About all thats left is to suggest that you are not booting the kernel you think you are.

Chase the date stamps from the .config, to the bzImage in the build location to the kernel in /boot, they should get progressively later. The last two may be identical.

Check for typos in file names in grub.conf and in /boot, maybe you didn't mount /boot ?

----------

## Moriah

All dates, names, and lengths check out.  I am booting the kernel I mean to be booting.

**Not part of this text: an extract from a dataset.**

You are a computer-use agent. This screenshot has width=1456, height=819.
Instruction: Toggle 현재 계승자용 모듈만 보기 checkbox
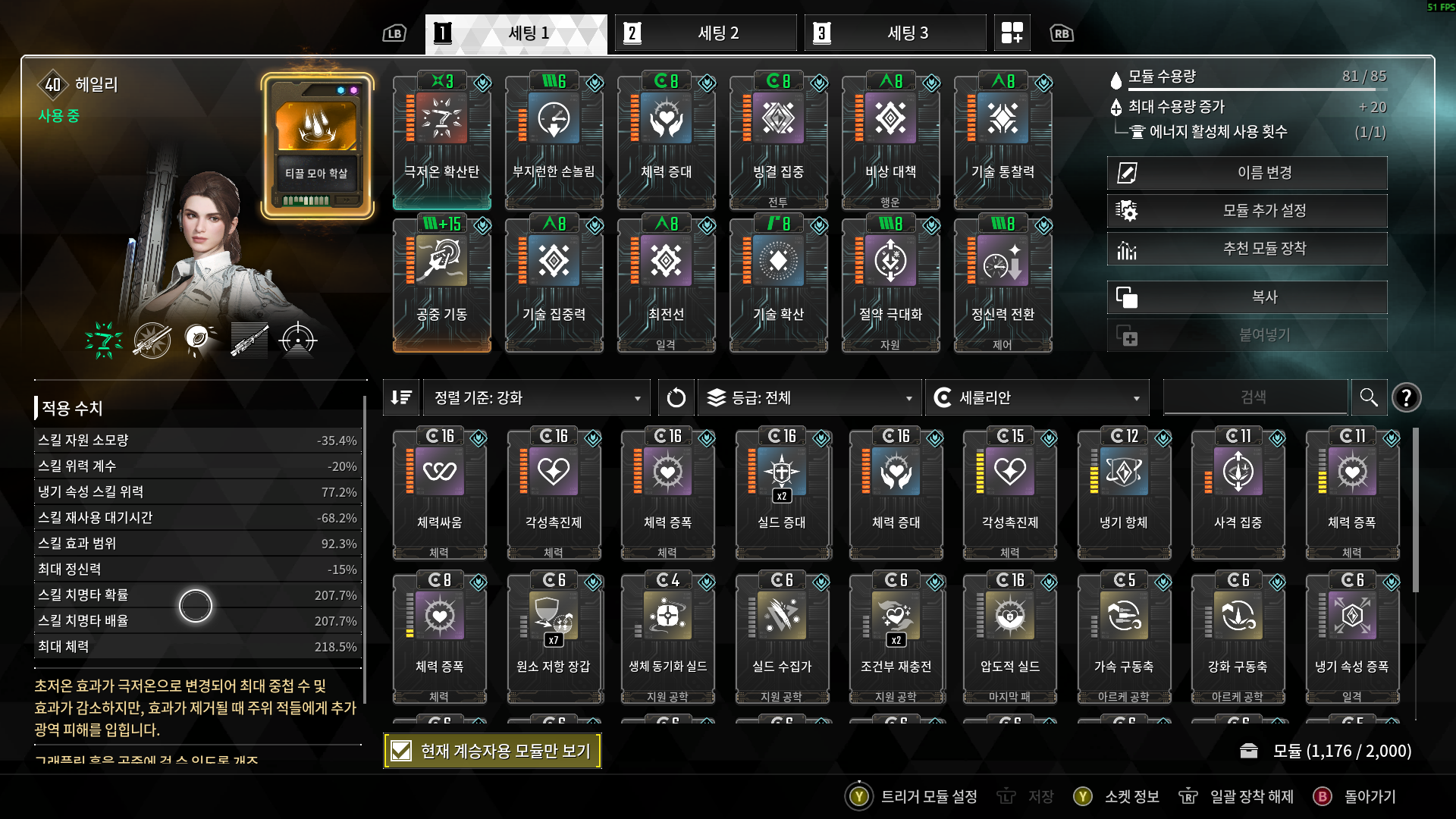401,751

'Tis a puzzlement...  :Neutral: 

However, since my kernel seems to be able to find /dev/sda, /dev/sda1, and /dev/sda2, does that mean that the correct driver is present and working?  Maybe its a device manager LVM problem?  The logical volumes show up when I run the live cd, so its OK on the disk.  I've checksd and re-checked that LVM2 has been emerged, that the init script is correct in the initramfs, and that the device manager is installed in the kernel .config file. 

Whatever could the matter be?    :Crying or Very sad: 

This is driving me *NUTS*   :Exclamation:   :Exclamation:   :Exclamation: 

----------

## Moriah

To simplify the problem, I am building a simple gentoo system to run under kvm with a 10G virtual disk and 3 partitions: boot, swap, and root.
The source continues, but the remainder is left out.